While interest rates remain low, infrastructure investment makes more sense than ever.

Infrastructure investment has long been considered unsexy. It yields little, has long tenors, and in emerging markets it is prone to higher regulatory and political risk.

Aside from very few outlier countries such as China, governments around the world have reduced their infrastructure spending. As risk-sensitive players who need to guarantee returns to their policy-holders or shareholders, private institutional investors have been even less keen on infrastructure investment.

But if the global economy is to meet 2030 growth forecasts, countries worldwide will need to invest the equivalent of Germany’s gross domestic product in infrastructure every year. Today, the shortfall comes to about $800bn.

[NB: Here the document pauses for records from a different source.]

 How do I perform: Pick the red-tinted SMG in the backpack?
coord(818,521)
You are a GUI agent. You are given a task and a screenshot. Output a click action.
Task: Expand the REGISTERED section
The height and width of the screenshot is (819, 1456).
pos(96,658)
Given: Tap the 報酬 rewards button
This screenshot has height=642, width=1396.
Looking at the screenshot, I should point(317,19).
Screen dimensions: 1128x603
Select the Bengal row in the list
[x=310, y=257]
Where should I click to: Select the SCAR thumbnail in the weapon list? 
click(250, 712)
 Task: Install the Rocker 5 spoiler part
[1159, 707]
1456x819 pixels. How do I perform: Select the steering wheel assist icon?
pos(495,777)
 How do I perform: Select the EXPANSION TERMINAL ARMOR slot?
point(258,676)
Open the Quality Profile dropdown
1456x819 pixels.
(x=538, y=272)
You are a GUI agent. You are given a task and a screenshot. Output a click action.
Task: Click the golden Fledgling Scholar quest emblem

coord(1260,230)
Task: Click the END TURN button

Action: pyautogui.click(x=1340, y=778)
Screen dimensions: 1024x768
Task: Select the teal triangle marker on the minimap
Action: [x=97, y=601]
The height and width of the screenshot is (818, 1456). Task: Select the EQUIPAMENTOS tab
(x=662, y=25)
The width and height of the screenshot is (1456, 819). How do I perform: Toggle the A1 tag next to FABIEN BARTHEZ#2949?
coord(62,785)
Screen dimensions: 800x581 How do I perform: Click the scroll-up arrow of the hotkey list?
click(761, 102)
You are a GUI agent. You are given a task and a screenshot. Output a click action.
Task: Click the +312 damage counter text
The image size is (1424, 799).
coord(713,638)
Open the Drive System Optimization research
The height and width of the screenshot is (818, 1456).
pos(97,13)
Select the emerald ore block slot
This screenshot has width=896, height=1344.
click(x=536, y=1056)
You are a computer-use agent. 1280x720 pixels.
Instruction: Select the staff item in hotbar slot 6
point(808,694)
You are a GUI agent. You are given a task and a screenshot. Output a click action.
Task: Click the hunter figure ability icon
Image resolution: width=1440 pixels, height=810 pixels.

So now, more than ever, institutional investors – both public and private – need to step up their support of infrastructure financing. This is especially true in emerging markets, which account for 60% of global infrastructure investment needs.

In a time of low interest rates, investing in emerging market infrastructure makes perfect sense. Yield pick-up over equivalent projects in developed countries approaches 350 basis points.  

But how about risk? A pioneering platform set up by the International Finance Corporation has already convinced AXA, Allianz, Eastspring Investments and a fourth investor who wishes to remain anonymous to co-invest with the multilateral in emerging market infrastructure loans. In return, the investors get to invest pari passu with an organisation that is an expert in such projects, and forget about originating any of the deals and enjoy a first-loss guarantee.

These new partnerships are finding ways to make private and public institutional investors comfortable with infrastructure. But beyond meeting risk-reward expectations, the investment community would do well to bear in mind the centrality of infrastructure to the overall functioning of an economy. Investing in infrastructure ultimately means investing in the performance of any and all other investments in that same market.